This likely shapes what studies are proposed and carried out, what results are published, and therefore what is “known” about genetically engineered crops and the pesticides with which it is grown.
Positive studies are more likely to be published than adverse ones. It is well understood that there is “publication bias” regarding clinical trials of pharmaceuticals. As Ben Goldacre explained it in the New York Times,
Trials with positive or flattering results, unsurprisingly, are about twice as likely to be published — and this is true for both academic research and industry studies.
If I toss a coin, but hide the result every time it comes up tails, it looks as if I always throw heads.

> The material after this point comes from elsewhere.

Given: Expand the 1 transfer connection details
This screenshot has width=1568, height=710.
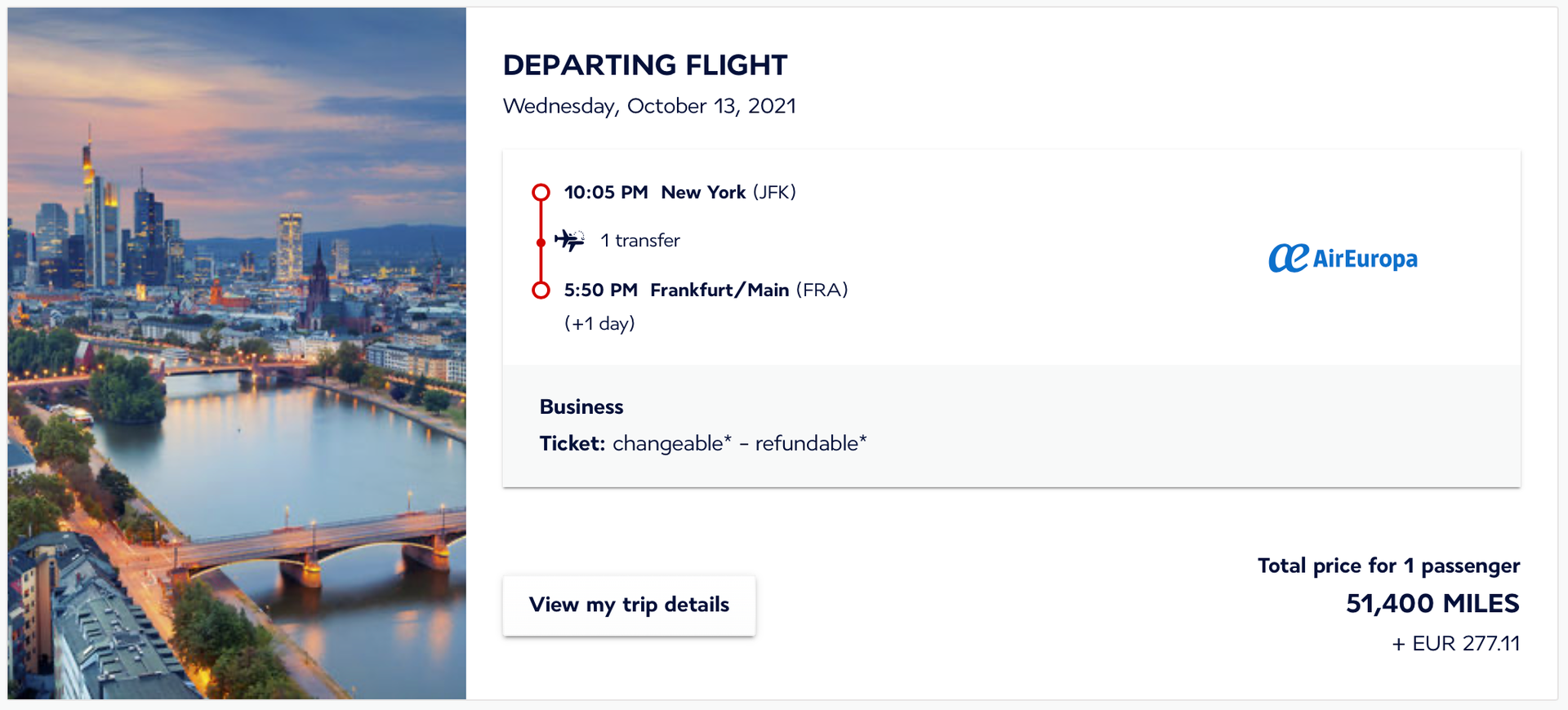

You wouldn’t tolerate that if we were choosing who should go first in a game of pocket billiards, but in medicine, it’s accepted as the norm. [20]
Given the parallels between the pharmaceutical and agrichemical industries, and their generous funding of scientific experimentation, such “publication bias” may well be the norm in studies of the health risks of genetically engineered food.
Is there any independent US-based testing of health of environmental risks of GMOs?
The agrichemical companies hold intellectual property rights to the genetically engineered crops that they produce. Any use of those crops – for farming, scientific experiment, or anything else — in the U.S. is only by permission of the companies that own the intellectual property.
So, in that important sense, research on these foods and crops is not truly independent of the agrichemical companies.
Research findings about health or environmental risks of genetically engineered food and crops would be more convincing if it were fully independent of the agrichemical companies that produce them, i.e., if it were not necessary to receive their permission to study their products. As a remedy, Scientific American has proposed that “Going forward, the EPA should also require, as a condition of approving the sale of new seeds, that independent researchers have unfettered access to all products currently on the market.” [21]
Scientists have criticized the agrichemical industry for denying access to their seeds and crops. According to a 2009 editorial in Scientific American,
Unfortunately, it is impossible to verify that genetically modified crops perform as advertised. That is because agritech companies have given themselves veto power over the work of independent researchers….
* * *
“It is important to understand that it is not always simply a matter of blanket denial of all research requests, which is bad enough,” wrote Elson J. Shields, an entomologist at Cornell University, in a letter to an official at the Environmental Protection Agency…“but selective denials and permissions based on industry perceptions of how ‘friendly’ or ‘hostile’ a particular scientist may be toward [seed-enhancement] technology.”
* * *
when scientists are prevented from examining the raw ingredients in our nation’s food supply or from testing the plant material that covers a large portion of the country’s agricultural land, the restrictions on free inquiry become dangerous. [22]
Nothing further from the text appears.